» Task description
Reproduce the rows below verbatim, from the line containing "The image size is (1512, 807)." up to and including the line containing "coord(415,439)".
BEGIN
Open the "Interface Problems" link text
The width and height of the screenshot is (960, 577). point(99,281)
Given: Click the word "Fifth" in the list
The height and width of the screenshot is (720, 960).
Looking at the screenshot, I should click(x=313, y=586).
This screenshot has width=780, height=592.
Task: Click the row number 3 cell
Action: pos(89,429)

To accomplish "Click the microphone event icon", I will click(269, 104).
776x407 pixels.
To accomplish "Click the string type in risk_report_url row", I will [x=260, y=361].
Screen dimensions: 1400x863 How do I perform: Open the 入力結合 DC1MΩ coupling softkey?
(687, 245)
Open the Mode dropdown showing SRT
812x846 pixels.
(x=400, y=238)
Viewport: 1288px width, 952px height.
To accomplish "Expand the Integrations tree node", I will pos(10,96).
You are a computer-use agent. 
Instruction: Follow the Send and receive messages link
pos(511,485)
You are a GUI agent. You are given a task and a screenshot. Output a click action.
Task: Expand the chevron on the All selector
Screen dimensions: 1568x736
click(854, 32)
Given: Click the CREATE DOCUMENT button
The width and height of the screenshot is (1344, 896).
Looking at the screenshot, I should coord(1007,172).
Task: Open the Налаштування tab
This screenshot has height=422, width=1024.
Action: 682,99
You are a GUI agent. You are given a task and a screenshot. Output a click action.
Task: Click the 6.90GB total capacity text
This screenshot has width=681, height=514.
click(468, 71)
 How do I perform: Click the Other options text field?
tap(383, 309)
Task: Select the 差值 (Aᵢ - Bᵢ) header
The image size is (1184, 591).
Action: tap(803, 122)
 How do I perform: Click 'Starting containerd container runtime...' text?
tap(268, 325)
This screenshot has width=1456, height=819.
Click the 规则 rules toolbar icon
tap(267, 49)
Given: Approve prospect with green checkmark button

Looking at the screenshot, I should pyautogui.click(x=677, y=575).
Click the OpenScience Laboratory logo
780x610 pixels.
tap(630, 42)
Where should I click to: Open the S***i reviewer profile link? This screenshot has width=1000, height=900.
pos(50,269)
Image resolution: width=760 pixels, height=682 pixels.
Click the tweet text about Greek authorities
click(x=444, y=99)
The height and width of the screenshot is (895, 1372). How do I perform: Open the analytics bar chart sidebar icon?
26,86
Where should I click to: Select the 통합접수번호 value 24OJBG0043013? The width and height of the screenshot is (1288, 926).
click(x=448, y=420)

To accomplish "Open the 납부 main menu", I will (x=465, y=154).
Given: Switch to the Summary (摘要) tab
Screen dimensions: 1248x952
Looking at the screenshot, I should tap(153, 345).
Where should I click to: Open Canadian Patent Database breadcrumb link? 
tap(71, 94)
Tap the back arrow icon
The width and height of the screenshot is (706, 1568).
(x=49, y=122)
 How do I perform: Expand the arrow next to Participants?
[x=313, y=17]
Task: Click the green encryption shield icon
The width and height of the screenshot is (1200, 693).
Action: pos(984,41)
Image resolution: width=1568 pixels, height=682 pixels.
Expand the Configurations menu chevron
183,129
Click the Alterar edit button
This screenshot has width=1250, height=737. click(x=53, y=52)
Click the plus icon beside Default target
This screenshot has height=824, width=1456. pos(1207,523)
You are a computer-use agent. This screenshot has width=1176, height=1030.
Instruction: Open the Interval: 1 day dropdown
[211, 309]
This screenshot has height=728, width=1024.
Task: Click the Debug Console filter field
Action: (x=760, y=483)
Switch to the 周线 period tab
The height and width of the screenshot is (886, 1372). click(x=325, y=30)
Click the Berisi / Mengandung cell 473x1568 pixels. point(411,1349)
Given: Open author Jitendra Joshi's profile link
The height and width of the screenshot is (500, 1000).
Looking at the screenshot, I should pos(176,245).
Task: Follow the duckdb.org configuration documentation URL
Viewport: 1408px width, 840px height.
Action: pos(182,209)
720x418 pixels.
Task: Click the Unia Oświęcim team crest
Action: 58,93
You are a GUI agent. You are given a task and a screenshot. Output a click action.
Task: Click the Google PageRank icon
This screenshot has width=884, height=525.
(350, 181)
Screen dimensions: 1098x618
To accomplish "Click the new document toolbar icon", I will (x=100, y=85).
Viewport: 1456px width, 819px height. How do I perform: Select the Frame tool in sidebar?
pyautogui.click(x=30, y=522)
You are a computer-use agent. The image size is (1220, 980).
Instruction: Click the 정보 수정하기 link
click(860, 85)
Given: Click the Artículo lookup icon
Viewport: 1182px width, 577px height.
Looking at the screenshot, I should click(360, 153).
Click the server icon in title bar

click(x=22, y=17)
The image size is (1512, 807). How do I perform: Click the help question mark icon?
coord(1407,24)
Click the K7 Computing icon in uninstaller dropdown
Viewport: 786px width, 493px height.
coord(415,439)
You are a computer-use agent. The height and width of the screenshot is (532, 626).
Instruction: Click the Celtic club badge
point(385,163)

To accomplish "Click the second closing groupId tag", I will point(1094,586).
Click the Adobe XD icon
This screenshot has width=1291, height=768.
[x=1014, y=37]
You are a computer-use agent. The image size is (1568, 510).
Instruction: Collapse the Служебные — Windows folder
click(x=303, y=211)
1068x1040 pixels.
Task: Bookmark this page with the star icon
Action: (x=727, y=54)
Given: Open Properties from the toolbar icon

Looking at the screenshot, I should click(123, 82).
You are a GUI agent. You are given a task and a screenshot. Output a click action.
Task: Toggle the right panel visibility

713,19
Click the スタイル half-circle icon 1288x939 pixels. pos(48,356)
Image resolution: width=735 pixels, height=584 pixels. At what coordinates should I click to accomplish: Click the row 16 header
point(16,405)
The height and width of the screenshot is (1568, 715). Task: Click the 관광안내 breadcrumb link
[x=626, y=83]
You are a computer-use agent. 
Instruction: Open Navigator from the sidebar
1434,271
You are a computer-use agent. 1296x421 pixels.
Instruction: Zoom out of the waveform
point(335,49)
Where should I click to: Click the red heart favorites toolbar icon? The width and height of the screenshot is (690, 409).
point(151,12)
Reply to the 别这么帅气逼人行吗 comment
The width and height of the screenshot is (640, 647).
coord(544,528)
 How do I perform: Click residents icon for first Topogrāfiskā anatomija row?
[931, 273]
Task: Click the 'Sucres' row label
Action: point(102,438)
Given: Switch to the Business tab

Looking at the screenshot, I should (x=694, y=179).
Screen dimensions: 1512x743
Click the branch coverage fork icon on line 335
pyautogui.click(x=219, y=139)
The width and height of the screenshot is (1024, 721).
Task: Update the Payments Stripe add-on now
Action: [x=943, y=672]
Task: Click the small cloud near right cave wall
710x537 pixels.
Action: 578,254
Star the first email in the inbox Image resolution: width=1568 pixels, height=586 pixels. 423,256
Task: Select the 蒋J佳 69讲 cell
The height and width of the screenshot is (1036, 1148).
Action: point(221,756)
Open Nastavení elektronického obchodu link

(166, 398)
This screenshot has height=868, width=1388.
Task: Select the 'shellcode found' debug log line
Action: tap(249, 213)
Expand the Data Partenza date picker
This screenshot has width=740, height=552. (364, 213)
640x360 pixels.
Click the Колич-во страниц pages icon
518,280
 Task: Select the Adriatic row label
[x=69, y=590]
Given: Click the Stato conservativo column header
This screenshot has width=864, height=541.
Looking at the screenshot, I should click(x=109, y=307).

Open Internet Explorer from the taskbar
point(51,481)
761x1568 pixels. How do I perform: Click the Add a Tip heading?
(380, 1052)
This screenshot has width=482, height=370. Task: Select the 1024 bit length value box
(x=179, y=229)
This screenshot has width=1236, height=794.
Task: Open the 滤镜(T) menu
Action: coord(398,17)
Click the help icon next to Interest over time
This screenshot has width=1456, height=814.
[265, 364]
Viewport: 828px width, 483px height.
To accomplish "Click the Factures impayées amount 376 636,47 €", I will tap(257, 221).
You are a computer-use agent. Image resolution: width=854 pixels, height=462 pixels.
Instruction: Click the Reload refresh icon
END
» Output for this exercise
The image size is (1512, 807). How do I perform: Click the help question mark icon?
coord(1407,24)
Click the K7 Computing icon in uninstaller dropdown
Viewport: 786px width, 493px height.
coord(415,439)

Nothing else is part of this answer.